Isabel pointed at Arkady. “What he said.”
Miles sighed, directing his words to the Queen and Moran. “I’m betting you know exactly who each of us are and what we can do. Isabel will be fine. I promise.”
“I’ll hold you to that, Mr. Berenbaum,” the Queen said. She pressed a kiss to the side of Isabel’s head. “Have fun. And no drinking.”
Isabel rolled her eyes and sat down next to Priya.
“Yes, yes. I am not wanted. Come along, Moran.”
Moran made an “I’m watching you” gesture from himself to me.
As soon as he and the Queen left, Jodie came over to take our drink orders.
“Coke,” I said.
Jodie’s eyebrows shot into her hairline. “And rum?”
“No. Just Coke.” Better stay sober on Isabel’s first night out. Also, there was a one hundred percent less chance that I wouldn’t drunk dial Levi before I had to chance to reflect on the ramifications of our next meeting with a clear and sober head.
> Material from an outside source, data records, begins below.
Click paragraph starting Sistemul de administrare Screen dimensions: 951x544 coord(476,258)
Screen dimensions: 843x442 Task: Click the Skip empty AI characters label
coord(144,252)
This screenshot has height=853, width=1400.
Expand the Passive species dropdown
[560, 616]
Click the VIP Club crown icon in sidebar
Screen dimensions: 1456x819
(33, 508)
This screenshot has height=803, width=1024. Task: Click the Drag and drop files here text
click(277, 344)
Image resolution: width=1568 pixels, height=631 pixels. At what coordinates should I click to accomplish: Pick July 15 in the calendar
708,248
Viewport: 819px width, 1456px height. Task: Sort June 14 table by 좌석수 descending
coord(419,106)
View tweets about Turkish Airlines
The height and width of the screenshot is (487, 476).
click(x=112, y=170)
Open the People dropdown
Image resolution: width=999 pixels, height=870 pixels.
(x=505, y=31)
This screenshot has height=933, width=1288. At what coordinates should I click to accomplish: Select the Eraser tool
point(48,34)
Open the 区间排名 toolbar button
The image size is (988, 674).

“I’ll have the same pale ale as Priya and…” Isabel glanced at the chalk menu over the bar.
“Fries,” we all chorused.
“Oh. Okay.”
Jodie fiddled with her silver earring that was shaped like a snake while the guys gave their orders.
Isabel leaned across the table. “Is she even listening?” she whispered.
“Somewhat?”
“Thunderation!” Jodie held the back of her earring. “Nobody move.” Stiffly, she bent down to find the jewelry on the floor. She pushed our legs aside, making her way methodically around the table with no success.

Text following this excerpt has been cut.